Deomstrators wave Macedonian and Albanian flags during an anti-government protest in downtown Skopje on May 17, 2015.

Photographer: Dimitar Dilkoff/AFP via Getty Images

Russia accused “outside” forces of fomenting the political crisis in the Republic of Macedonia, after the Balkan state’s prime minister and rival met through the night to defuse tension that sent bonds tumbling.

After a 12-hour emergency meeting in Strasbourg, France, the leaders agreed to calm an atmosphere of party politics, EU parliament member Ivo Vajgl said by phone. Opposition leader Zoran Zaev is calling for Premier Nikola Gruevski’s government to step down for alleged abuse of power as authorities also try to ramp up security after a deadly clash with Albanian insurgents.

Macedonian Prime Minister Nikola Gruevski
Macedonian Prime Minister Nikola Gruevski
Photographer: Chris Ratcliffe/Bloomberg

The crisis is led from abroad, Russian Foreign Minister Sergei Lavrov said in Moscow, an echo of accusations against the U.S. and the European Union that they’ve helped topple governments in the former Soviet sphere of influence. The political turmoil, Macedonia’s worst since 1991 independence, erupted after Zaev leaked what he says are wiretaps Gruevski’s government used to influence police, judges and diplomats.

“We’re very concerned -- the Macedonian events are fairly crudely managed from outside,” Lavrov said on Wednesday. “It’s very sad and dangerous that, to undermine Gruevski’s government, the Albanian factor is being applied.”

Russia ‘Concerned’

Gruevski was under fire because he has refused to support the EU’s sanctions against Russia over its involvement in Ukraine, Lavrov said. Support for a pipeline delivering Russian gas to Europe via Turkey, which is competing with an EU-supported project for Azeri gas, is also a factor, he added.

Governments in countries where protests have helped bring down Russian-backed leaders, including Ukraine and Georgia, say demonstrators took to the streets after tiring of corruption, weak rule of law and low living standards. The EU Council expressed “grave concern” in April over a deterioration in “rule of law, fundamental rights and freedom of media” in Macedonia. It also called for an investigation into the allegations behind the wiretap scandal.

Gruevski’s administration denies wrongdoing and has accused Zaev of trying to destabilize the nation of 2 million after 22 people died in fighting between police and militants near the Kosovo border two weeks ago.

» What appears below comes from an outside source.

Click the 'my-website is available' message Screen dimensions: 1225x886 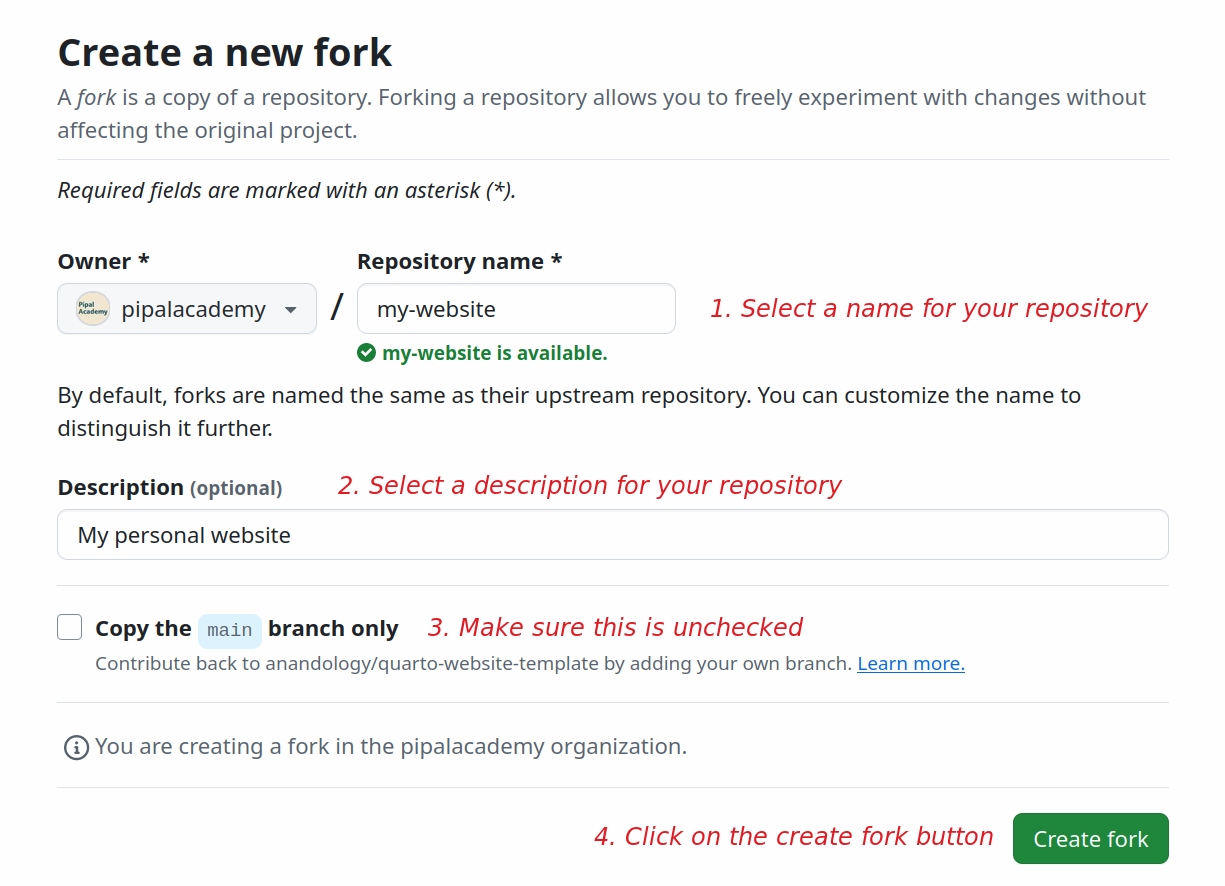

The two, who held competing rallies with tens of thousands of people on Sunday and Monday, agreed to extend talks in the capital Skopje and in Brussels to lower the tension, said Vajgl. The land-locked country borders EU members Greece and Bulgaria as well as Serbia, Albania and Kosovo.


Macedonia: Key Facts

The Skopje skyline.
The Skopje skyline.
Photographer: Oliver Bunic/Bloomberg
  • Former Yugoslav republic, population 2 million
  • Borders EU countries Greece and Bulgaria - EU accession candidate since 2005
  • Also borders Albania, Serbia and Kosovo
  • Population about one third ethnic Albanian; Albanian insurgents battled government forces in 2001
  • In talks with Greece and Turkey over "Turkish Stream'' gas pipeline, aiming to deliver Russian gas to Europe.


Regional Repercussions

“This crisis could have serious repercussions for the whole region,” Vajgl, who met the two leaders along with other MEPs and EU Enlargement Commissioner Johannes Hahn, said by phone from Strasbourg.

The yield on Macedonia’s 500 million-euro ($556 million) sovereign note due in July 2021 reined in its advance to trade 24 basis points higher at 4.6 percent on at 3:41 in Skopje on Wednesday. Earlier it rose to 4.67 percent, the highest level since the former Yugoslav republic issued the debt last July, data compiled by Bloomberg show. A protracted crisis could damage investment and hurt the country’s economic expansion, the International Monetary Fund said on Tuesday.

Gruevski and Zaev also agreed to focus on EU accession, a long-term goal of the country, Vajgl said. The former Yugoslav nation has been a candidate since 2005, though it has made little progress. One of the main hurdles is the objection from neighboring Greece to the use of the term “Macedonia” because the Mediterranean state has a province of the same name.

NATO member Albania also threatened to block Macedonia’s bid to join the alliance if it doesn’t fully respect the 2001 peace agreement granting broader rights to the ethnic-Albanian community. Greece blocked the country from NATO in 2008 over the name dispute, and the group’s members agreed to extend an invitation once the issue is resolved.